Bull crams crypto chips into bootable USB hard disk drive
- — 21 April, 2008 09:40
Bull has a gadget for businesses worried about the security of data stored on laptops: a bootable, portable password-protected hard disk drive with an embedded cryptographic processor that protects data if the device is lost or stolen.
Globull (pronounced globule) is a bright red package about the size and weight of an iPod Classic. It has a color display, houses a 60G-byte hard disk drive and has a USB 2.0 cable that wraps around the device for storage.
Plug it into any PC that can boot from an external USB 2.0 drive, switch on the computer, enter your password on Globull's tiny touch-sensitive pad beneath its display, and you have access to your regular working environment, applications and data. Switch off the computer again and you can take your data away without leaving a trace, according to Bull's marketing director, Bruno Pinna.
Globull's design means that users don't need to trust the PCs they use: They enter passwords directly on Globull, and the encryption keys never leave the device. The working environment is loaded entirely from the device, so there is no risk of observation or interception by malicious software on the PC, said Pinna.
Most recent PCs have the ability to boot from an external USB (Universal Serial Bus) drive -- although IT managers may have chosen to disable this option in the BIOS settings for security reasons: It's not always desirable if staff can boot up an operating system of their choice, bypassing antivirus or other security software installed on company PCs.
The 120-gram Globull package contains the hard disk and a cryptographic processor that scrambles data on the fly at 100M bps (bits per second), using the Advanced Encryption Standard with a 256-bit key (AES-256), protecting the data if the disk is lost or stolen.
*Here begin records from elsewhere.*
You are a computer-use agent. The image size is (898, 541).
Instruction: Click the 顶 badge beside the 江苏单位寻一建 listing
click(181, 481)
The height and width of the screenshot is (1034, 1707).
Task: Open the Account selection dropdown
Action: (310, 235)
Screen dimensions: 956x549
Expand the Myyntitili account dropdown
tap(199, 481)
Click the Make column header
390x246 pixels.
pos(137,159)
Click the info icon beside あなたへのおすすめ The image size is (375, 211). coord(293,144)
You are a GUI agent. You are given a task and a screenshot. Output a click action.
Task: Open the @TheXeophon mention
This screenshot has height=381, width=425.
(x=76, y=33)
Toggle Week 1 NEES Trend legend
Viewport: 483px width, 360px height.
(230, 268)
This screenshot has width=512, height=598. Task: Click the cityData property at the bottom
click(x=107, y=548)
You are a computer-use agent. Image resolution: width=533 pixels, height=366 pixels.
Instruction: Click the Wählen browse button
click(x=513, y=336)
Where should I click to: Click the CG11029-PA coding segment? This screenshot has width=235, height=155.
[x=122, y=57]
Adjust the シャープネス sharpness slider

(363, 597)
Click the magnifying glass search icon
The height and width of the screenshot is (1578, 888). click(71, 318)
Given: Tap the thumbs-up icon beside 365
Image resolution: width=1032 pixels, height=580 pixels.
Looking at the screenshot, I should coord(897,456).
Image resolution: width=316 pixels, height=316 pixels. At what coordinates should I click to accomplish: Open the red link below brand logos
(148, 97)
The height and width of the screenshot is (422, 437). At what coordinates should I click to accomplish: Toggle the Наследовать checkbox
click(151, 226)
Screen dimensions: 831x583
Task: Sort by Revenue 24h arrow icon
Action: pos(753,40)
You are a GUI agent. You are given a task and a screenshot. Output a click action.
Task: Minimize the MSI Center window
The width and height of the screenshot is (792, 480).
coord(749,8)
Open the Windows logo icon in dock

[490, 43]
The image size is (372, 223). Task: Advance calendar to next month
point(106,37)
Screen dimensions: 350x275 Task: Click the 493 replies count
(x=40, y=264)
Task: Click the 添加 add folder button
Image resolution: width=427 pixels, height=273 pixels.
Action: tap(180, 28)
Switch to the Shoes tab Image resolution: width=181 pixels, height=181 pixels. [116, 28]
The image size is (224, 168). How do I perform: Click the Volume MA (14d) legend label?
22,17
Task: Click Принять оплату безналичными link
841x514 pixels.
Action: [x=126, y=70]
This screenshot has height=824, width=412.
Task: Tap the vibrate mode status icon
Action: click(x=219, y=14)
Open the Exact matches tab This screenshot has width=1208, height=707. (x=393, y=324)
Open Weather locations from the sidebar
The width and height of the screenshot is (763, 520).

Without the password, the data cannot be decrypted.
Bull envisages a number of scenarios in which the drive could be useful to secure data: mobile workers with their own laptop; staff working on shared PCs, or for performing demonstrations on a client's computer. The company suggests installing a complete operating system -- Windows or Linux -- and applications on the device, but warns buyers to ensure that their existing software licenses allow such a use.
Booting Windows from an external drive can be tricky, because it needs to know about peripherals and other hardware at the time it is installed, said Pinna. To get around that limitation, Bull offers an optional virtualization layer for Globull based on Mandriva Linux. The virtualization layer allows a Windows installation to run regardless of the hardware used.
For now, Bull is offering the device only in France, but despite the defense-level encryption it contains, there's no legal reason why it can't be sold elsewhere, said company spokeswoman Anne Marie Jourdain: Bull just preferred to concentrate on France first, and an international launch is planned for the second half of the year, she said.
Globull has a price tag of AU$778 for the basic version, but the price is negotiable in quantity, Jourdain said.
The virtualization layer adds $135 to the cost, Pinna said.
By year-end, Bull hopes to offer a higher-capacity model with a 120G-byte disk. Other authentication methods are also being considered, including a version with a fingerprint reader.